# [Task brief]
Gather from the material every line that contains the string "computer".

# [Input data]
----

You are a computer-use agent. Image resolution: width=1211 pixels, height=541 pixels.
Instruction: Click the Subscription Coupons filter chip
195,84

----

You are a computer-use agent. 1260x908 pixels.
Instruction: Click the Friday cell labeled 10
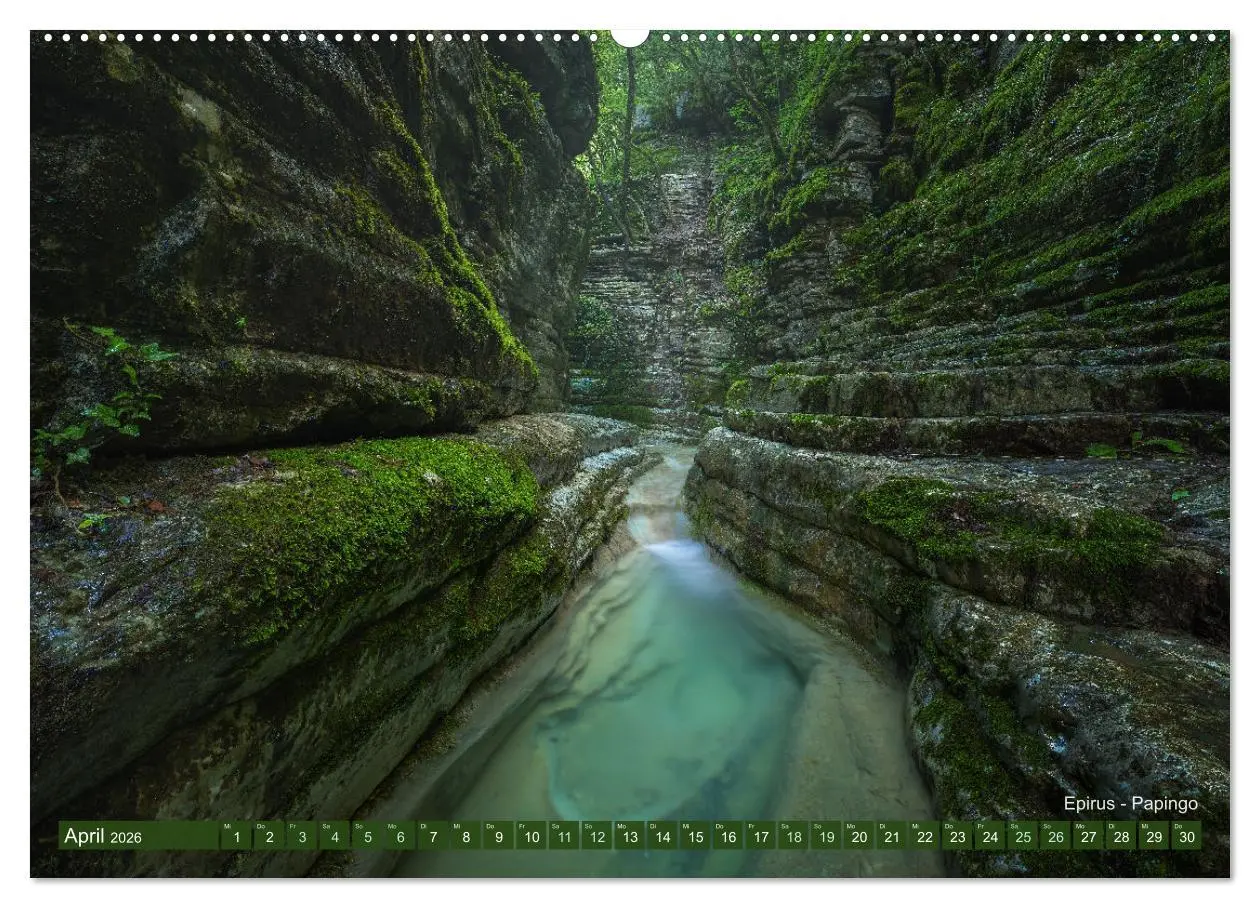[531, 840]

----

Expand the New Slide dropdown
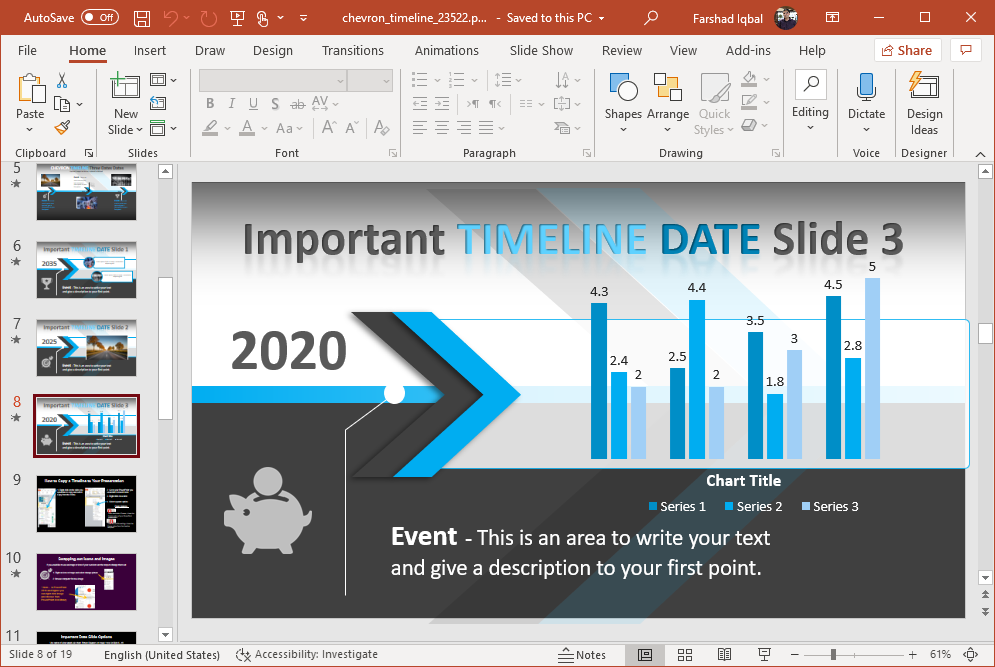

----

# [Answer to the problem]
You are a computer-use agent. Image resolution: width=1211 pixels, height=541 pixels.
You are a computer-use agent. 1260x908 pixels.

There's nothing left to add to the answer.